Invitation to Totalitarianism
The ICC prosecutor goes as far as claiming that “a myriad of gender-based acts” that are not considered criminal acts may nevertheless be discovered and charged as gender-based crimes. This indeterminacy is the real problem and it is deliberate. According to UN staffer Emily Kenney, the “greatest obstacle” to prosecuting cases of gender-based persecution is that it is “so pervasive that it is nearly invisible.” It is so invisible that “it makes it harder for victims and survivors of gender persecution to identify themselves as victims,” Kenney writes in the New York University foreign policy blog Just Security. In other words, introducing gender ideology in the crimes against humanity framework calls into question every aspect of social, political, and economic life as a potential crime against humanity, to the point that even victims can’t tell they are victims.
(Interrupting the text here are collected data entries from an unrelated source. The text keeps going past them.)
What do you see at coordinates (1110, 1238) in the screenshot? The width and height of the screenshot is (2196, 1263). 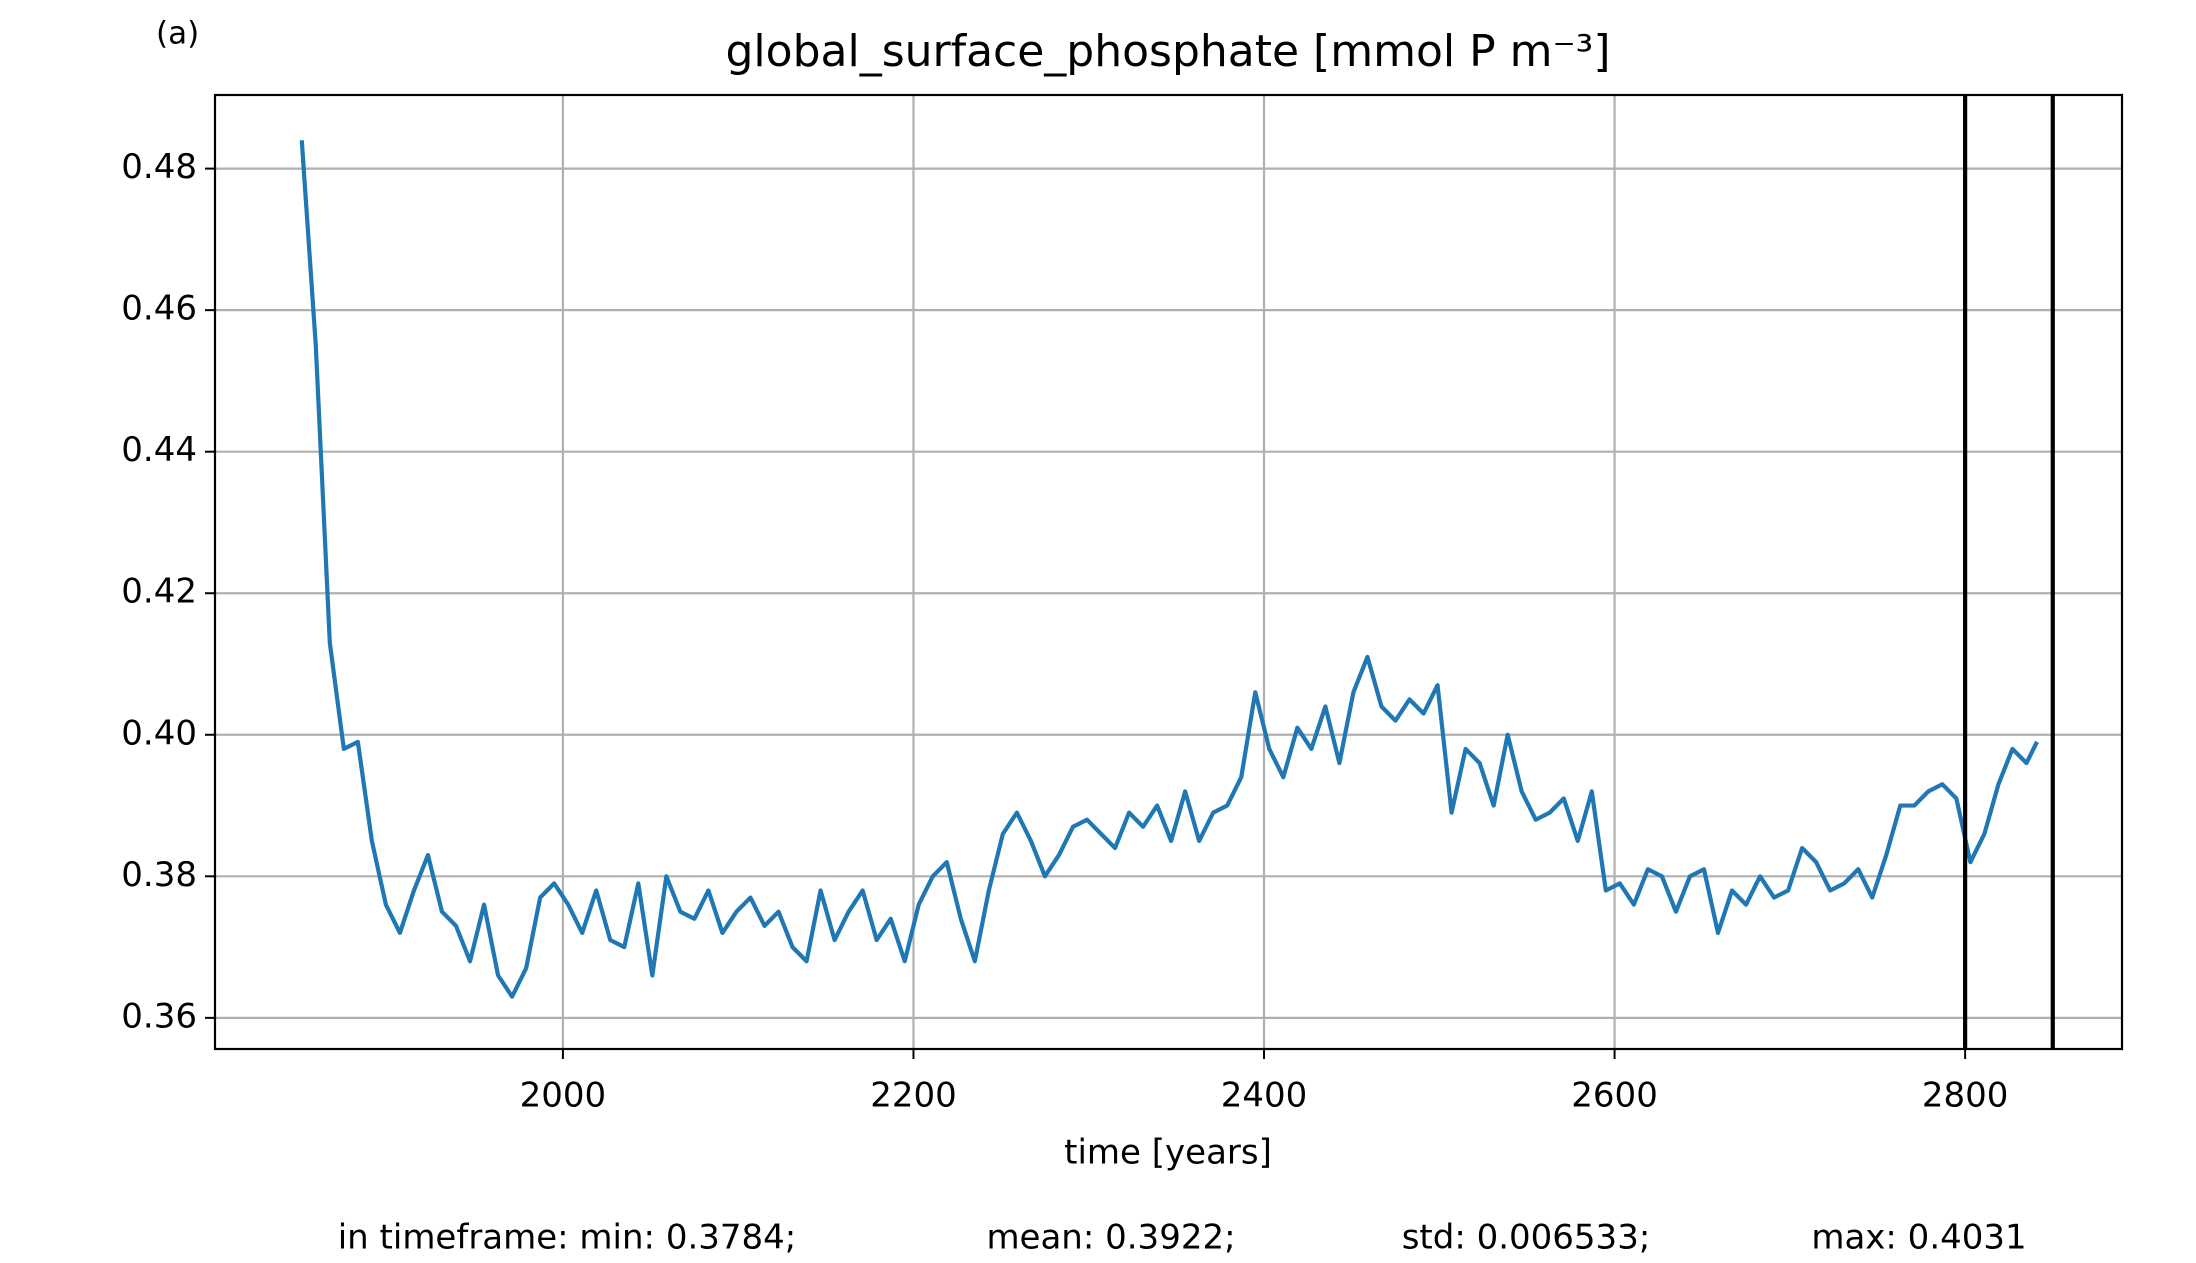 I see `footer-stat: mean: 0.3922;` at bounding box center [1110, 1238].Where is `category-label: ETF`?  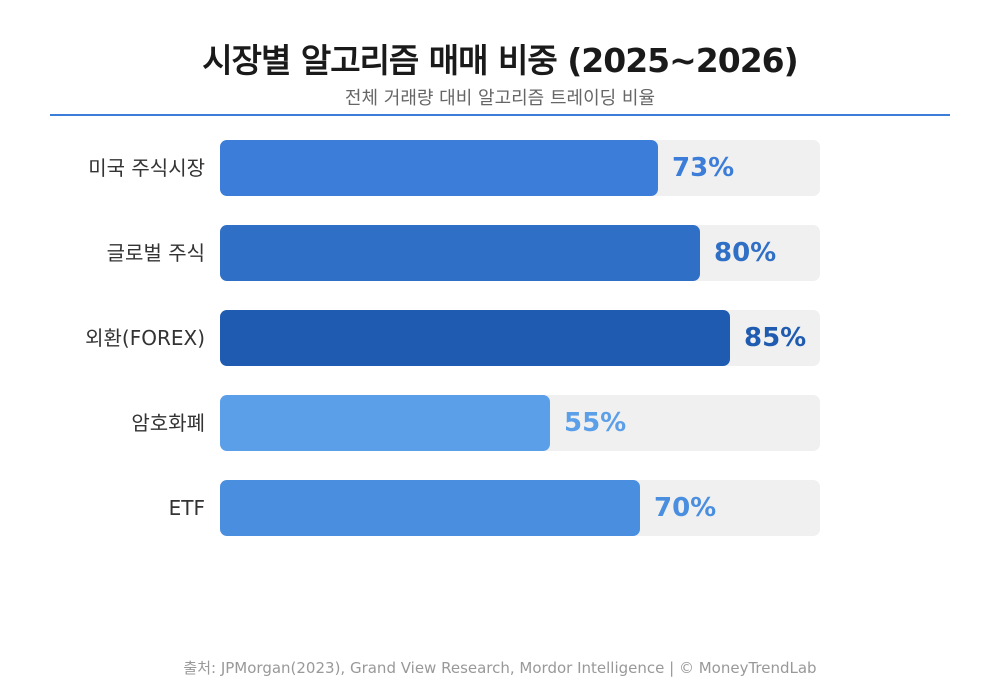
category-label: ETF is located at coordinates (186, 508).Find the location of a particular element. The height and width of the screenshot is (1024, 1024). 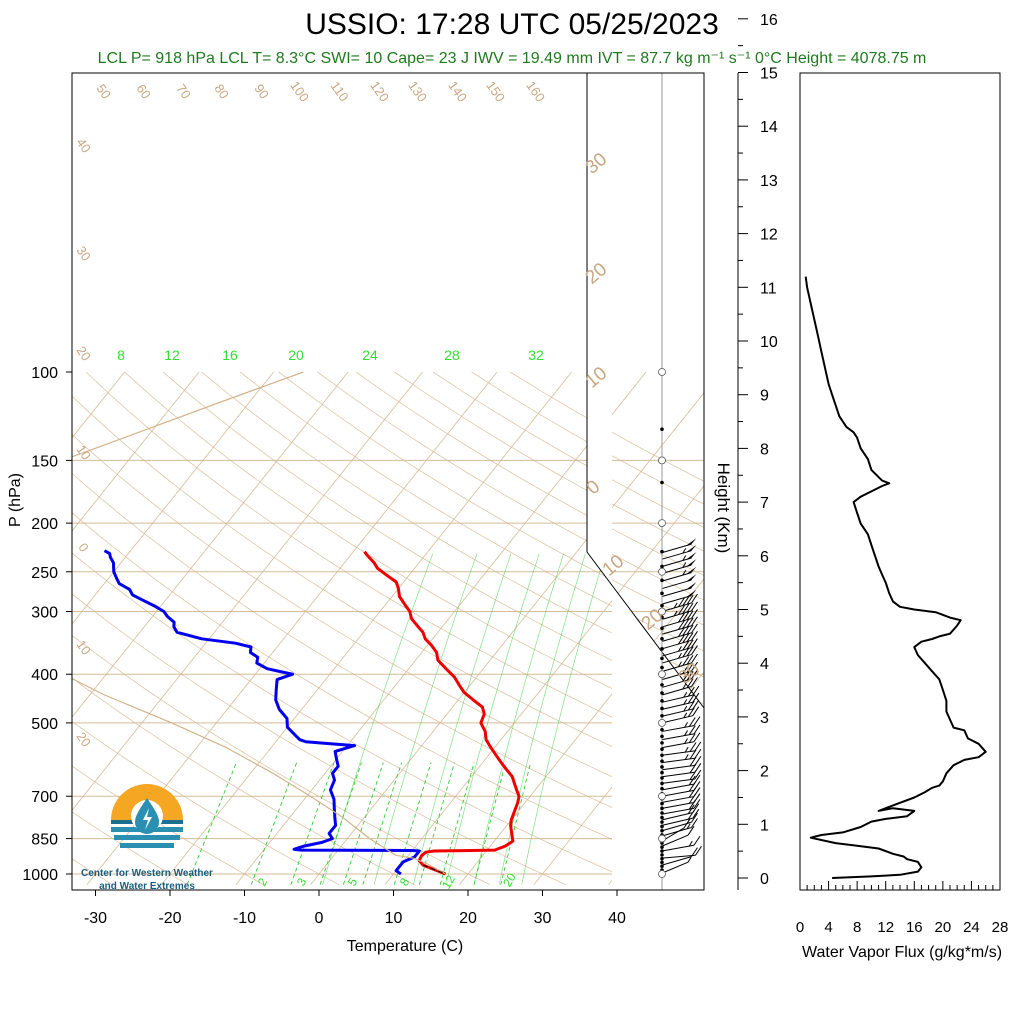

theta-label: 60 is located at coordinates (144, 91).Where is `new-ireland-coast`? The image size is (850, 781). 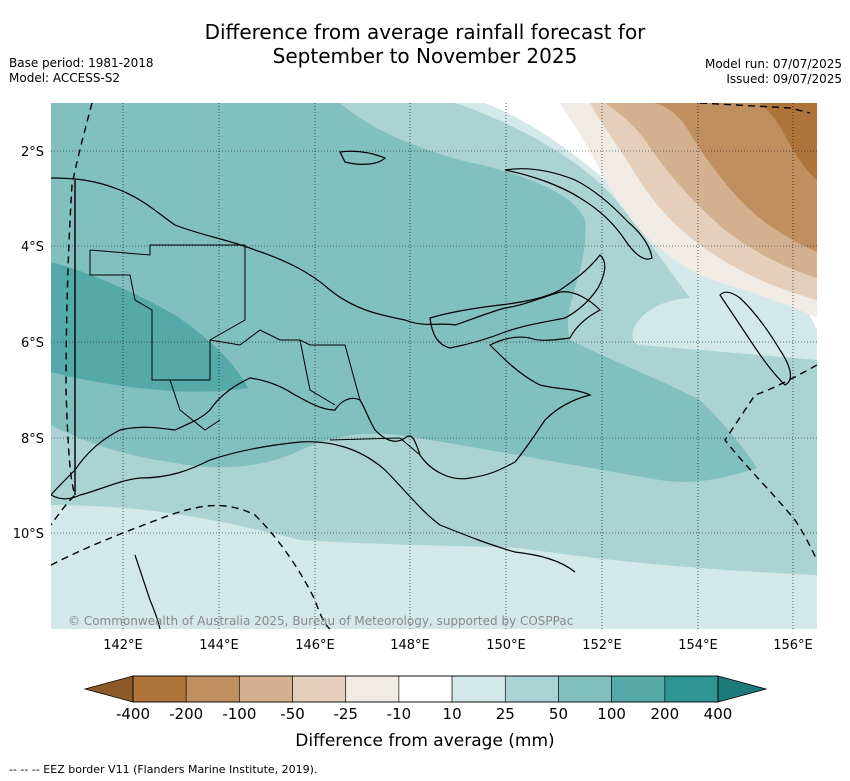 new-ireland-coast is located at coordinates (578, 214).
This is Orwellian. It is an invitation to the arbitrary exercise of police power and is a license for the kind of political persecution of opponents seen in totalitarian regimes. They don’t want you to know if you are a victim or a criminal. They don’t want you to be able to know. At their discretion and convenience, they will let you know when it is politically convenient for them. This arbitrariness is fundamentally at odds with the motivation behind international criminal law. The basic tenet of the crimes against humanity framework is that there are certain crimes that are so egregious and inhumane as to be always and self-evidently criminally punishable.
The woke ruling regime in the West is building a web to control people’s lives and actions — and even their thoughts. They have done it through censorship and propaganda on social and traditional media around the world. In the United Kingdom, they are arresting people for expressing the wrong kinds of opinions about sexuality, including protesting silently outside abortion clinics and preaching what the Bible says about sexual morality. Now they want to use international criminal law to police the way everyone thinks. If the Trump administration is serious about dismantling the global censorship regime, it will have to take on this treaty to ensure the crime of gender persecution is defined precisely, as in the Rome Statute.
Because of the extended timeline for adopting this treaty, the path for Trump to stop the treaty is not a straightforward one. His bargaining power will be limited by the fact that a Democrat may be in the White House by 2029 and may sign the treaty regardless of the positions that Trump takes. For this reason, President-elect Trump must simultaneously signal that the United States will not be a part of this dangerous new gender treaty as well as engage aggressively in negotiations to sanitize the treaty as if he expects the next U.S. president to sign it. To be effective, he must work multilaterally. And he must ensure that the U.S. State Department, Department of Justice, other federal agencies, and ultimately Congress, cut all funding to organizations and multilateral programs that lobbied for the removal of the definition of gender in the new treaty.